As we approach February 14th, the lyrics of a great Everly Brother’s song, “Bye Bye Love,” are playing in my mind. It’s not the reason you think. My wife and I are completely happy, and it’s not because RSA has been scheduled over Valentine’s Day. It’s because February 14th will be the first time that we truly notice the death of Microsoft Security Bulletins. Somehow, thinking about that makes the lyrics “Bye bye happiness, hello loneliness, I think I’m-a gonna cry” seem very fitting.

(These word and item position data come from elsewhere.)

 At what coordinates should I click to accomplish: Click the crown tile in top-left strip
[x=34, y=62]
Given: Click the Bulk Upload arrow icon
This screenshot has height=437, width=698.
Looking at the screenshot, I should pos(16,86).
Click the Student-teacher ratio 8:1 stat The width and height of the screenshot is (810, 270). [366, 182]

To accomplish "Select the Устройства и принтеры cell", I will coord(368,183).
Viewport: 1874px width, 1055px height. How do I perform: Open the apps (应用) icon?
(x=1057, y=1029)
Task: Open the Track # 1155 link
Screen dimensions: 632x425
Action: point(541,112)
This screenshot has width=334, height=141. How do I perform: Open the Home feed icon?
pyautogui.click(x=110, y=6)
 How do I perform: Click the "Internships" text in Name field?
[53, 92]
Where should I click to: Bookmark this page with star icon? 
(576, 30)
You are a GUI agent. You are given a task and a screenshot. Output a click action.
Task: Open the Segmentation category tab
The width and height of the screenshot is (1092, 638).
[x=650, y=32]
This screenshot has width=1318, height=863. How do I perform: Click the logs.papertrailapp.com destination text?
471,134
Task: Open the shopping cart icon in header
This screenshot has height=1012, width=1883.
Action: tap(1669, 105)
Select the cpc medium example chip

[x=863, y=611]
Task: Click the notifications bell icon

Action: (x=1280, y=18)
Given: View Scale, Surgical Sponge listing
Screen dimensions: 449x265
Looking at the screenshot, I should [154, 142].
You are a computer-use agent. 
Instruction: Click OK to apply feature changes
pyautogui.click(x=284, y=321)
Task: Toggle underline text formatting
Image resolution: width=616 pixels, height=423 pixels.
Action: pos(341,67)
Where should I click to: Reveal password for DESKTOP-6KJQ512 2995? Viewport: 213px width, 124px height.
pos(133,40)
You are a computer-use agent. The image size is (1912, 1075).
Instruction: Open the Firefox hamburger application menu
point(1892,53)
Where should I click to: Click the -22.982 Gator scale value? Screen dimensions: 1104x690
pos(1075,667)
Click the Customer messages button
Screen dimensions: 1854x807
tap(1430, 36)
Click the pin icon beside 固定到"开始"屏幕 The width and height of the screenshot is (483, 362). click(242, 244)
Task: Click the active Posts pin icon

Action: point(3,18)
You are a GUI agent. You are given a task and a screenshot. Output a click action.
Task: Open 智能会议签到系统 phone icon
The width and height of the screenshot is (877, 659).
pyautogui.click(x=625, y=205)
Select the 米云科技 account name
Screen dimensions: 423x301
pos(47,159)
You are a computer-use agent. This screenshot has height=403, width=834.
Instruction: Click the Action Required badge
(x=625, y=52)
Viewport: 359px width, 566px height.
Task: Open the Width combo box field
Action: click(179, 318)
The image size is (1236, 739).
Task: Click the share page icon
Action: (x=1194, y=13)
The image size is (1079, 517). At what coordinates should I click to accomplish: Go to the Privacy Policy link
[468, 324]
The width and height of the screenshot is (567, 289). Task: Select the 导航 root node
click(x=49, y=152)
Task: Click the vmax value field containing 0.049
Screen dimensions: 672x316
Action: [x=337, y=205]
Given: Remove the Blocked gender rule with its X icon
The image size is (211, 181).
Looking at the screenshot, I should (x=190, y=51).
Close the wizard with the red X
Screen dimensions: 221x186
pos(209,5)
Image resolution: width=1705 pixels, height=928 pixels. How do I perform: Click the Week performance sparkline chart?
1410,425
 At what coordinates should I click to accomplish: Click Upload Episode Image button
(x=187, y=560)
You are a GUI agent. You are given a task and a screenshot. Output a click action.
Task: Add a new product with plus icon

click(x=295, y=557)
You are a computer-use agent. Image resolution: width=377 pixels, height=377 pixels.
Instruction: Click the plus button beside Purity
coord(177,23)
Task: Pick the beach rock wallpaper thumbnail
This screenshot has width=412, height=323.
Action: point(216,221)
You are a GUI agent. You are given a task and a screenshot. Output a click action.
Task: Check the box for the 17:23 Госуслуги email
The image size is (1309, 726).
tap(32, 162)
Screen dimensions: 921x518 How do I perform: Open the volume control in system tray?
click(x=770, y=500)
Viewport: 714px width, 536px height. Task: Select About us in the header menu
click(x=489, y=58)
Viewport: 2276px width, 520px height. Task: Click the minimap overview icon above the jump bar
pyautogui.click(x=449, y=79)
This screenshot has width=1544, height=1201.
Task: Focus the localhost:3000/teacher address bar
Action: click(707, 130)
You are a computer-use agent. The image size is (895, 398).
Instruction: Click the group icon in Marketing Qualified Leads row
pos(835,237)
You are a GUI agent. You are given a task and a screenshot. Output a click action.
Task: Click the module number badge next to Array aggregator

Bulletins like MS17-004, the last official Microsoft Security Bulletin, are gone. The Security Updates Guide (still in preview as this was written) is the replacement for bulletins. This page has a modern look and feel, although I worry about a giant list of security updates given that during the preview it’s already grown to contain over 3600 entries. It’s important to note that you need to turn on Show Details in order to see CVEs for each item. Even then, Adobe items have different details that are not CVEs. I suspect this is because the patch resolves more than a single vulnerability.
Let’s start with the highlights of this new system because there are definitely a few. First, Microsoft has created an API for pulling this information and provided code snippets in a variety of languages. This looks like an excellent start to machine parsing Microsoft security information. They actually took it a step further as well by including the CVRF data for each vulnerability. This data is used by other vendors and provides a machine-readable method of sharing the details of a vulnerability – description, affected versions, etc.
There are also a few issues. The first is that the API was clearly designed for internal use. It returns vulnerability data formatted for display on Microsoft’s website rather than plain text. This means that consumers of the API will have to spend additional time scrubbing various tags and styles, which clearly indicates this was not originally intended for public consumption.
A second issue is that data is less consolidated and bulletin summaries are gone. This data was perhaps the most useful part of a security bulletin. Quickly summarizing the biggest issues and the changes made by the patch. Instead, I need to visit KB articles for each patch or a page for each CVE. I no longer get a concise roll-up of all related information. Just comparing a bulletin and guidance page required four or five additional clicks to find the information. This is perhaps another indicator that Microsoft is putting emphasis on making the data available in machine readable format rather than for direct human consumption. This could be a big problem for smaller IT departments that lack the resources to develop tools for getting appropriate situational awareness.
Finally, an important piece of information that I frequently see referenced by Tripwire customers has gone missing. The updates replaced column, also known as the supersessions, have been removed from the content. Given the importance of this information, it’s a shame to see it disappear. This information is used to validate if a system is truly up-to-date or if a patch is missing. Vulnerability management and patch management vendors, along with Microsoft’s own products, aren’t always perfect. Upon human review, it’s sometimes found that even the tools closest to the patching process have made mistakes or assumptions. You may say, “But everything is now a monthly roll-up, so does it really matter?” The answer is, “Yes… it does.” The monthly roll-up apply to Windows 7 and newer and Vista is nearly out of support, but what about non-OS patches (which sometimes account for half of the bulletins released in a month)?
Ultimately, we won’t know the real success or failure of this change until February 14th because so far Microsoft has just been duplicating the bulletin information into the guidance pages. It’s clear that there are a few pieces of information missing, and we’ll have to wait a few weeks to see if the end of bulletins truly means an increase or decrease in available information.